━━ ARTICLE ━━

Fortunately it was not all doom and gloom on the housing front.
In November, thanks to the collective efforts of residents, community groups, and supportive City Council members, Toronto became the first city in Ontario to implement inclusionary zoning (IZ).
Despite its boring name and its limitations, IZ has the potential, as our Opportunity Knocks research report showed, to create thousands of new affordable rental units in our city every year by requiring a percentage of most new residential high-rise developments be set aside for affordable housing.
Social Planning Toronto joined ACORN, Progress Toronto, Parkdale People's Economy, and advocates across the city to call for an IZ policy that required 20–30% affordable housing. Cities including New York, London, and Montreal already have IZ requirements ranging from 25–50% depending on neighbourhood.

━━━

* **EXERCISE BRIEF**
Update the passage on Toronto's inclusionary zoning by rewriting everything from "Despite its boring" down to "for affordable housing." with "high-rise" changed to "mid-rise".

━━ PROVIDED RECORDS ━━

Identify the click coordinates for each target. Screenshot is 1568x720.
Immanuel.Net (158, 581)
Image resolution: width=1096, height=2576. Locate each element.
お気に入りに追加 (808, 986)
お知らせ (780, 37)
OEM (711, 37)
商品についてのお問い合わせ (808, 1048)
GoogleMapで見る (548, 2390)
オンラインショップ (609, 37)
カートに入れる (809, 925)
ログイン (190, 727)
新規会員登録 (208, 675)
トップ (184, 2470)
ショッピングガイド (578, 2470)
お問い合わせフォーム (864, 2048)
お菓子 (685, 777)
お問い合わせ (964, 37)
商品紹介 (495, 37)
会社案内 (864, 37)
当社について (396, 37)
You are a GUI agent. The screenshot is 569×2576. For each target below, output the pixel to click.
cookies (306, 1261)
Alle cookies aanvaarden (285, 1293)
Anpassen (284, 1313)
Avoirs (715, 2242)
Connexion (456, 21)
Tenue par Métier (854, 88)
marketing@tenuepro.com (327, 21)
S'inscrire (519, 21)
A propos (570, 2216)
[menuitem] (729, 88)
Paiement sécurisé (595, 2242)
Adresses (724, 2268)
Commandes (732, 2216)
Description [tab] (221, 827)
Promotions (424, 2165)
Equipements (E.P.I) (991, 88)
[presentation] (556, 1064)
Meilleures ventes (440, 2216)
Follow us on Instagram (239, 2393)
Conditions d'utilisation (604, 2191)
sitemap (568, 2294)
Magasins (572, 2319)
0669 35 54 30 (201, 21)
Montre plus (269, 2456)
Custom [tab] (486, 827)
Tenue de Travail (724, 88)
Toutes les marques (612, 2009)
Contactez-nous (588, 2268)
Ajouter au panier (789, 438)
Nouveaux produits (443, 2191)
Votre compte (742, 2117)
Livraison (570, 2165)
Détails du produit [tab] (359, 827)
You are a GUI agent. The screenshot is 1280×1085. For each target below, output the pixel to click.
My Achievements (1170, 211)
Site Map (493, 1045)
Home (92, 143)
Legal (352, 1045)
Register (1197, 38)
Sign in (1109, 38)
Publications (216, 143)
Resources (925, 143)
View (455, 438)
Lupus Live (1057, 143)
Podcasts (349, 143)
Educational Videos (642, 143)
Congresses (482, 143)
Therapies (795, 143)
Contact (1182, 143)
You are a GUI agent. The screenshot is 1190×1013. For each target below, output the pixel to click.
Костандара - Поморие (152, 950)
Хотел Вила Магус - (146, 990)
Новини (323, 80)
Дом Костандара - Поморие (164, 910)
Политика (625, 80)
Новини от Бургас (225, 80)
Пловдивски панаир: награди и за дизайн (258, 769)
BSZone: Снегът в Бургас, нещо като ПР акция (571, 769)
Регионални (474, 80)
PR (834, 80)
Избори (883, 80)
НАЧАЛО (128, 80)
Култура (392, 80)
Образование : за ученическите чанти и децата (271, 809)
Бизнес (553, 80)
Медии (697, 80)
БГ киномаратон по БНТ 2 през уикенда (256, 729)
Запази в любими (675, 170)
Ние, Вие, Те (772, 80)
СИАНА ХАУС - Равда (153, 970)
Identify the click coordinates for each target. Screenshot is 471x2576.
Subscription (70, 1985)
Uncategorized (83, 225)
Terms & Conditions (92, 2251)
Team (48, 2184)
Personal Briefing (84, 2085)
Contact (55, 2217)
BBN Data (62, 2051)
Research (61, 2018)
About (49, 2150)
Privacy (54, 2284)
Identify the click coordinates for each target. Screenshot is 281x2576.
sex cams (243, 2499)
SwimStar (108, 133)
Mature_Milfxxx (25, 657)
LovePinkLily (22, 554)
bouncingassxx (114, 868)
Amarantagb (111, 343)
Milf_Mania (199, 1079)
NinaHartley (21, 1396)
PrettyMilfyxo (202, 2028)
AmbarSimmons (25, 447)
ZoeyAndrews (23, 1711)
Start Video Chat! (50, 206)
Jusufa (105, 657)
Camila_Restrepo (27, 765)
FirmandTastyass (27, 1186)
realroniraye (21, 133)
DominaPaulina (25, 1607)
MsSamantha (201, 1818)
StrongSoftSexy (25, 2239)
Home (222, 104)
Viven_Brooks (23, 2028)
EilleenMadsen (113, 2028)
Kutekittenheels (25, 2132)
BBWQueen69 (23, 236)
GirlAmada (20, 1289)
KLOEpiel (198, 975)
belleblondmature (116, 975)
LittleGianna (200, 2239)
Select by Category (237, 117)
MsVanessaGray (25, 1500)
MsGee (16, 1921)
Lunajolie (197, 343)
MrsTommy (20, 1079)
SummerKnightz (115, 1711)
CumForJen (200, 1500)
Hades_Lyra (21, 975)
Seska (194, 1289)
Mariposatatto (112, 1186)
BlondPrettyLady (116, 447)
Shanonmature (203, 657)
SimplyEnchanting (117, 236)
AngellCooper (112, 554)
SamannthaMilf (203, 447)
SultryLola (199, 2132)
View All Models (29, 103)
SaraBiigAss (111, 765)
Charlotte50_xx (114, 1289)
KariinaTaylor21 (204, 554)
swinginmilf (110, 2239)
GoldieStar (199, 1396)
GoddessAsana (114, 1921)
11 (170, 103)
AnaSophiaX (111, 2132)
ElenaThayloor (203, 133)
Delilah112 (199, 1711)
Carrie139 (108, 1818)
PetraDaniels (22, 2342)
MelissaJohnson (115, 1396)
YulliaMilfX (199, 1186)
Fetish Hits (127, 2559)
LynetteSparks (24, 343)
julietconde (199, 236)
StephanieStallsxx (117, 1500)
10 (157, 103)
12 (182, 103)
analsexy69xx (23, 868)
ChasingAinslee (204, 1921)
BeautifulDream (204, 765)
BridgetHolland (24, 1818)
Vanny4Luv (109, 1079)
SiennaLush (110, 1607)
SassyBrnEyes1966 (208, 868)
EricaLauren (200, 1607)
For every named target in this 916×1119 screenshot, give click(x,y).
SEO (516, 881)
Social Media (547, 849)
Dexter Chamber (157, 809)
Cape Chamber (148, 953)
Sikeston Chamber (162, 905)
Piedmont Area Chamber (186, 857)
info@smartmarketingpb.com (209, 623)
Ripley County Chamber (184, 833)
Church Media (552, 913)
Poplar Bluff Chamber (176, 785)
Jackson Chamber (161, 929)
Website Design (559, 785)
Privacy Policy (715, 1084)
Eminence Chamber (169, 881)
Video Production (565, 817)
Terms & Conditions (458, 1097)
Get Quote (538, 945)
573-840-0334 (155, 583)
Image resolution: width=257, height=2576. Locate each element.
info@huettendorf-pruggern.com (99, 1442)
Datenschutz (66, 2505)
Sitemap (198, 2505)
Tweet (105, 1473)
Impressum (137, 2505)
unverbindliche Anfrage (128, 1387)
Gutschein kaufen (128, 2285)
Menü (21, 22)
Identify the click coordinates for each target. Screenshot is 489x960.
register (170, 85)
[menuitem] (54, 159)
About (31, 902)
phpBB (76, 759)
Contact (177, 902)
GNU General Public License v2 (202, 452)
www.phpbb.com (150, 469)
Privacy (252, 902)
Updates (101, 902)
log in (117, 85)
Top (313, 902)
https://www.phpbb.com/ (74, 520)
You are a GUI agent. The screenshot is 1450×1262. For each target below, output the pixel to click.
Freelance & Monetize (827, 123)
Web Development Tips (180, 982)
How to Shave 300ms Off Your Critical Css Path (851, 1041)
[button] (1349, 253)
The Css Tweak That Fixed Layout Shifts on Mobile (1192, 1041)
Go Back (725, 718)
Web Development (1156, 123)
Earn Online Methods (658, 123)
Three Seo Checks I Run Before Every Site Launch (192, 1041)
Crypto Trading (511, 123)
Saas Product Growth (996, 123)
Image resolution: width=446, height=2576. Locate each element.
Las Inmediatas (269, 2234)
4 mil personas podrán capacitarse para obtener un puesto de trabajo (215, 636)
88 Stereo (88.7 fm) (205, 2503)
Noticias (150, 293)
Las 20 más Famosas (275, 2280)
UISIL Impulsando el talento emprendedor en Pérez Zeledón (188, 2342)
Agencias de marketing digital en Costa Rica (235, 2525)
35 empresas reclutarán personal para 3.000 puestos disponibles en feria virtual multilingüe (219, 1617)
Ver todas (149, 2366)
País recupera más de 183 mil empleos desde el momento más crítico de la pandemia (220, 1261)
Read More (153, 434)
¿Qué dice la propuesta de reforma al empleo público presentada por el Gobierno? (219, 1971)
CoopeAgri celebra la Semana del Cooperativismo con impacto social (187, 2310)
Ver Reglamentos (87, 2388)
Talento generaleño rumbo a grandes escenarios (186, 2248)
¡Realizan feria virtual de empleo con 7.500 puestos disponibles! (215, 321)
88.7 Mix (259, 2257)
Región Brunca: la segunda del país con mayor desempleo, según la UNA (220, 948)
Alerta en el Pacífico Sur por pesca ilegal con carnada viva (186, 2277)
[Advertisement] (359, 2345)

━━━

* **TASK OUTPUT**
Despite its boring name and its limitations, IZ has the potential, as our Opportunity Knocks research report showed, to create thousands of new affordable rental units in our city every year by requiring a percentage of most new residential mid-rise developments be set aside for affordable housing.